Source data:
■ ■ ■ ■ ■

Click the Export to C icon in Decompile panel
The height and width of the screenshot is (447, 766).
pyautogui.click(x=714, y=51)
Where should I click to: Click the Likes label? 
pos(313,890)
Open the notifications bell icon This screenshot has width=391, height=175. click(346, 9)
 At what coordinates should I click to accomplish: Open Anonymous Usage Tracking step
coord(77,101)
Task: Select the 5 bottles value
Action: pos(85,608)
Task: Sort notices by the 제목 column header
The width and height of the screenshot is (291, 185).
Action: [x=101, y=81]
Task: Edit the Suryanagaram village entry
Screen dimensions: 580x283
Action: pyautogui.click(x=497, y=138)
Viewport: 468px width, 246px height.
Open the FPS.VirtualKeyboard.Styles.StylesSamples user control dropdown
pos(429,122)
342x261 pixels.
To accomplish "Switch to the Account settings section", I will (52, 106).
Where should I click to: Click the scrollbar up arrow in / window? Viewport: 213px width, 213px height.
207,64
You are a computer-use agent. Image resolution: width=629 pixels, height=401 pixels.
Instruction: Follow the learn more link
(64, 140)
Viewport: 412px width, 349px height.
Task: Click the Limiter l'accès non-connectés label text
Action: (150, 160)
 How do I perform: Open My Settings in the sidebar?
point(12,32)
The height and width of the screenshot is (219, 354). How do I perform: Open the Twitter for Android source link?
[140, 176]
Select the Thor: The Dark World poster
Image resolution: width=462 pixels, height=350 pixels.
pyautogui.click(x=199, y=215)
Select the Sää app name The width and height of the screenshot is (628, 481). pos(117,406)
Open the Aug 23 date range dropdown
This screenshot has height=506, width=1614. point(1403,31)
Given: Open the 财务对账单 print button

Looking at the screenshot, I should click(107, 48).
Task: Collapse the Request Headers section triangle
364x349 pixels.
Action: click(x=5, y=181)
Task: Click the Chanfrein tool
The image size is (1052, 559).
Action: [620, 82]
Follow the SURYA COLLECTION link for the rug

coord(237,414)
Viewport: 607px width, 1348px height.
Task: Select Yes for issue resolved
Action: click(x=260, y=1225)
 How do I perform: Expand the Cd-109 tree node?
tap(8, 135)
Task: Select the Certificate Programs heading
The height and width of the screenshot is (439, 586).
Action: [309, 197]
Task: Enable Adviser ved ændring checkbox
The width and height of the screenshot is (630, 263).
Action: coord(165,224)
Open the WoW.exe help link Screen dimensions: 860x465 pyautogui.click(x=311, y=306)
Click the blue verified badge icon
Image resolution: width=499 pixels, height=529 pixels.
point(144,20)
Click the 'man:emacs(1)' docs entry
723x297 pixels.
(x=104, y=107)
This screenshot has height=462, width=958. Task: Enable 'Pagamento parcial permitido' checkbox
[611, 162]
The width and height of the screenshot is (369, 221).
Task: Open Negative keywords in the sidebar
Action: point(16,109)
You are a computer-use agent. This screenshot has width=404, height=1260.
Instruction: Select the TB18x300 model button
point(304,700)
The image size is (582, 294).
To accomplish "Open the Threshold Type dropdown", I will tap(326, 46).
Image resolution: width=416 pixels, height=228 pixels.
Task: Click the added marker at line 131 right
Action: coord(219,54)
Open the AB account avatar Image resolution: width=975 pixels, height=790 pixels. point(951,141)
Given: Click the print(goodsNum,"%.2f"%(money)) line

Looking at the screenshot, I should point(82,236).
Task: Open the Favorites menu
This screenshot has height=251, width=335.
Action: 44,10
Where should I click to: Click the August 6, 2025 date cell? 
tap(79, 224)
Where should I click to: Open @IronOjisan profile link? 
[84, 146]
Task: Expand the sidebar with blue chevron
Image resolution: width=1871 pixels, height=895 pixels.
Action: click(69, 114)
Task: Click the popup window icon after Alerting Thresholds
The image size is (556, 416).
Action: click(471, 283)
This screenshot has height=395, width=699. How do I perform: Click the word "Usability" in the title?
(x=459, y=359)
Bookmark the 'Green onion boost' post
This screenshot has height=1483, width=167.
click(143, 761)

■ ■ ■ ■ ■

Problem to work on: Print all the data exactly.

Answer area:
Click the Export to C icon in Decompile panel
The height and width of the screenshot is (447, 766).
pyautogui.click(x=714, y=51)
Where should I click to: Click the Likes label? 
pos(313,890)
Open the notifications bell icon This screenshot has width=391, height=175. click(346, 9)
 At what coordinates should I click to accomplish: Open Anonymous Usage Tracking step
coord(77,101)
Task: Select the 5 bottles value
Action: pos(85,608)
Task: Sort notices by the 제목 column header
The width and height of the screenshot is (291, 185).
Action: [x=101, y=81]
Task: Edit the Suryanagaram village entry
Screen dimensions: 580x283
Action: pyautogui.click(x=497, y=138)
Viewport: 468px width, 246px height.
Open the FPS.VirtualKeyboard.Styles.StylesSamples user control dropdown
pos(429,122)
342x261 pixels.
To accomplish "Switch to the Account settings section", I will (52, 106).
Where should I click to: Click the scrollbar up arrow in / window? Viewport: 213px width, 213px height.
207,64
You are a computer-use agent. Image resolution: width=629 pixels, height=401 pixels.
Instruction: Follow the learn more link
(64, 140)
Viewport: 412px width, 349px height.
Task: Click the Limiter l'accès non-connectés label text
Action: (150, 160)
 How do I perform: Open My Settings in the sidebar?
point(12,32)
The height and width of the screenshot is (219, 354). How do I perform: Open the Twitter for Android source link?
[140, 176]
Select the Thor: The Dark World poster
Image resolution: width=462 pixels, height=350 pixels.
pyautogui.click(x=199, y=215)
Select the Sää app name The width and height of the screenshot is (628, 481). pos(117,406)
Open the Aug 23 date range dropdown
This screenshot has height=506, width=1614. point(1403,31)
Given: Open the 财务对账单 print button

Looking at the screenshot, I should click(107, 48).
Task: Collapse the Request Headers section triangle
364x349 pixels.
Action: click(x=5, y=181)
Task: Click the Chanfrein tool
The image size is (1052, 559).
Action: [620, 82]
Follow the SURYA COLLECTION link for the rug

coord(237,414)
Viewport: 607px width, 1348px height.
Task: Select Yes for issue resolved
Action: click(x=260, y=1225)
 How do I perform: Expand the Cd-109 tree node?
tap(8, 135)
Task: Select the Certificate Programs heading
The height and width of the screenshot is (439, 586).
Action: [309, 197]
Task: Enable Adviser ved ændring checkbox
The width and height of the screenshot is (630, 263).
Action: coord(165,224)
Open the WoW.exe help link Screen dimensions: 860x465 pyautogui.click(x=311, y=306)
Click the blue verified badge icon
Image resolution: width=499 pixels, height=529 pixels.
point(144,20)
Click the 'man:emacs(1)' docs entry
723x297 pixels.
(x=104, y=107)
This screenshot has height=462, width=958. Task: Enable 'Pagamento parcial permitido' checkbox
[611, 162]
The width and height of the screenshot is (369, 221).
Task: Open Negative keywords in the sidebar
Action: point(16,109)
You are a computer-use agent. This screenshot has width=404, height=1260.
Instruction: Select the TB18x300 model button
point(304,700)
The image size is (582, 294).
To accomplish "Open the Threshold Type dropdown", I will tap(326, 46).
Image resolution: width=416 pixels, height=228 pixels.
Task: Click the added marker at line 131 right
Action: coord(219,54)
Open the AB account avatar Image resolution: width=975 pixels, height=790 pixels. point(951,141)
Given: Click the print(goodsNum,"%.2f"%(money)) line

Looking at the screenshot, I should point(82,236).
Task: Open the Favorites menu
This screenshot has height=251, width=335.
Action: 44,10
Where should I click to: Click the August 6, 2025 date cell? 
tap(79, 224)
Where should I click to: Open @IronOjisan profile link? 
[84, 146]
Task: Expand the sidebar with blue chevron
Image resolution: width=1871 pixels, height=895 pixels.
Action: click(69, 114)
Task: Click the popup window icon after Alerting Thresholds
The image size is (556, 416).
Action: click(471, 283)
This screenshot has height=395, width=699. How do I perform: Click the word "Usability" in the title?
(x=459, y=359)
Bookmark the 'Green onion boost' post
This screenshot has height=1483, width=167.
click(143, 761)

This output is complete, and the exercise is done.